• Provided text

This approach to environmental regulation fits neatly into the ambivalent narrative outlined in the introduction above. An explicit project of ‘market design’, VCMs seek to facilitate payments for ecosystem services (such as carbon sequestration) through the commodification of GHG removal and reduction. The carbon credit market therefore operates as a means of pricing, accounting for – or ‘making legible’ – the negative externalities of GHG emissions in the present and the future. Through this form of accounting and investment, writes the TSVCM, “private sector actors [can] take ambitious steps toward compensating for their contribution to climate risk through the purchase and retirement of carbon credits as offsets.” (TSVCM, 2021) In this last statement we can see that a crucial factor in assessing the value, and indeed, the necessity, of these carbon credits is the ability of ‘private sector actors’ to determine the cost of what is referred to here as climate risk.1 Why else would they purchase _voluntary _carbon credits?
As Brett Christophers writes, climate risk pricing is not just a ‘theoretical concept’ but a “lived, daily, market reality” produced through what are known as ‘climate-related financial disclosures’. In his re-telling of current policies addressing climate risk and financial stability he writes that “the assumption is that effective disclosure of risk in and through financial markets will see investors price that risk in such a (rational) way as to facilitate a smooth and orderly transition of the financial system to a globally warmed world.” (Christophers, 2017)
Throughout his article on the subject Christophers criticizes the emergence of ‘risk disclosure’ and particularly ‘market discipline’ as an appropriate response to climate change and financial instability. In doing so he joins the critics of neoliberal forms of environmental governance discussed above – taking aim at the assumption of a ‘rational’ economic actor disciplined by a market made efficient by ever-more accurate* information*. In his research he has in fact found empirical evidence that – in the specific case of adjusting prices based on climate risk – market actors effectively _ignore _such externalities (Christophers, 2017), a fact which does not bode well for any future VCMs!

• What to work on
(1) Retype the passage on voluntary carbon markets from "Throughout his article" up to and including "any future VCMs!".
(2) In the passage on voluntary carbon markets, what did Christophers's research find market actors do with climate-risk externalities when adjusting prices?

• Provided records
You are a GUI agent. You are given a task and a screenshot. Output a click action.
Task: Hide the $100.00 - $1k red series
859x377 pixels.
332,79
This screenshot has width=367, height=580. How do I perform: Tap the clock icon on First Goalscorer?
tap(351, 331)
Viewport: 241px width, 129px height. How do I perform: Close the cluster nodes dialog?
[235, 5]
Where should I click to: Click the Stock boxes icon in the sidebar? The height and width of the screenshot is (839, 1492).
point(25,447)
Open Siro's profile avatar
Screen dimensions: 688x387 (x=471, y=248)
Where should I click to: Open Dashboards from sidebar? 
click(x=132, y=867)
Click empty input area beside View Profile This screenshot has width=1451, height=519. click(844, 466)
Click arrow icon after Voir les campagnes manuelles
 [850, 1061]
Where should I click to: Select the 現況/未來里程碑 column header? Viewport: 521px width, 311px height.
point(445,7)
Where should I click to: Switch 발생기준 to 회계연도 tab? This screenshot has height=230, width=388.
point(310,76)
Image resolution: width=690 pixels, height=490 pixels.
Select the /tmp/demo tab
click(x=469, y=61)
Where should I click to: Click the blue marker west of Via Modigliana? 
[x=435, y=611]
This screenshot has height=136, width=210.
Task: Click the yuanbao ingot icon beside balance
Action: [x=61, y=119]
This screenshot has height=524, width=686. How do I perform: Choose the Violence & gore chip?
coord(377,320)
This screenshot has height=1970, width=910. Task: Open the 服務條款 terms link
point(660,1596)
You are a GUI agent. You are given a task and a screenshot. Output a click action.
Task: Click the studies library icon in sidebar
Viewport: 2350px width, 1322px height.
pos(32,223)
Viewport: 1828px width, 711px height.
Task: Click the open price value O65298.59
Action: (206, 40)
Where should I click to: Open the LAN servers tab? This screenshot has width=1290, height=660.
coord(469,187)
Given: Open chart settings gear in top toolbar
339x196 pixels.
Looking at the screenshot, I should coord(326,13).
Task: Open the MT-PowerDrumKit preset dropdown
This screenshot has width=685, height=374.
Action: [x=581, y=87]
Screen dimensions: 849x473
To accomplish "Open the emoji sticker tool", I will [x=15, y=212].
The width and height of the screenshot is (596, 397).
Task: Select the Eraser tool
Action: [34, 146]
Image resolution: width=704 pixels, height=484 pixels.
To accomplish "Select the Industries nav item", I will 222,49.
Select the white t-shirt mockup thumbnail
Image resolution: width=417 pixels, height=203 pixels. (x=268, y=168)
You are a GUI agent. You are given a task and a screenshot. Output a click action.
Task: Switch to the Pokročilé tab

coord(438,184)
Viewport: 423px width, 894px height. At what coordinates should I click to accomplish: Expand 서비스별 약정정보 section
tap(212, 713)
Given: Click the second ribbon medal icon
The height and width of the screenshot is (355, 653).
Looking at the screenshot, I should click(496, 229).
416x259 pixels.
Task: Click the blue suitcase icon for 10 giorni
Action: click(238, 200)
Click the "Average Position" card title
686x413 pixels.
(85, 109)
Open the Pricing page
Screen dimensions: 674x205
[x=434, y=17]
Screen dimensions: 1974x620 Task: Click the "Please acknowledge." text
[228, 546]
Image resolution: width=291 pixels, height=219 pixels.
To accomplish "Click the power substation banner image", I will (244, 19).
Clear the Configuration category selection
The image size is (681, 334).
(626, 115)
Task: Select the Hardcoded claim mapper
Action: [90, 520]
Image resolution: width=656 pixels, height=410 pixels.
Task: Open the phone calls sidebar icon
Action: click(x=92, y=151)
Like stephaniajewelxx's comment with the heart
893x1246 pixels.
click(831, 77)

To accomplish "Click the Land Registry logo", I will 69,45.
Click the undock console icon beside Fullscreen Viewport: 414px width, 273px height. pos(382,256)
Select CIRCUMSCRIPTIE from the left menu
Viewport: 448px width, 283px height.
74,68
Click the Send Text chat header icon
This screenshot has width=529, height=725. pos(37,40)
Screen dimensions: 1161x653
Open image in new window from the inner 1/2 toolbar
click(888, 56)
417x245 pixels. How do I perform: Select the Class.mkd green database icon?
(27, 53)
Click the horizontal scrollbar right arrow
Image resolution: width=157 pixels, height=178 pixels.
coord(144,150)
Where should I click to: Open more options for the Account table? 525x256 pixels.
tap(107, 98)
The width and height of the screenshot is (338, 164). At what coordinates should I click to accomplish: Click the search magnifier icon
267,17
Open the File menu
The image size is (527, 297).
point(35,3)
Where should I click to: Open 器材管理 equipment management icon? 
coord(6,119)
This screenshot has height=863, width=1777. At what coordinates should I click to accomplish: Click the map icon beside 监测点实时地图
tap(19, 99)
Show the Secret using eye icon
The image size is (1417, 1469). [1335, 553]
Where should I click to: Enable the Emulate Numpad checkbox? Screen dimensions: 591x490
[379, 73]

• Task-by-task answers
(1)
Throughout his article on the subject Christophers criticizes the emergence of ‘risk disclosure’ and particularly ‘market discipline’ as an appropriate response to climate change and financial instability. In doing so he joins the critics of neoliberal forms of environmental governance discussed above – taking aim at the assumption of a ‘rational’ economic actor disciplined by a market made efficient by ever-more accurate* information*. In his research he has in fact found empirical evidence that – in the specific case of adjusting prices based on climate risk – market actors effectively _ignore _such externalities (Christophers, 2017), a fact which does not bode well for any future VCMs!

(2) They effectively ignore them.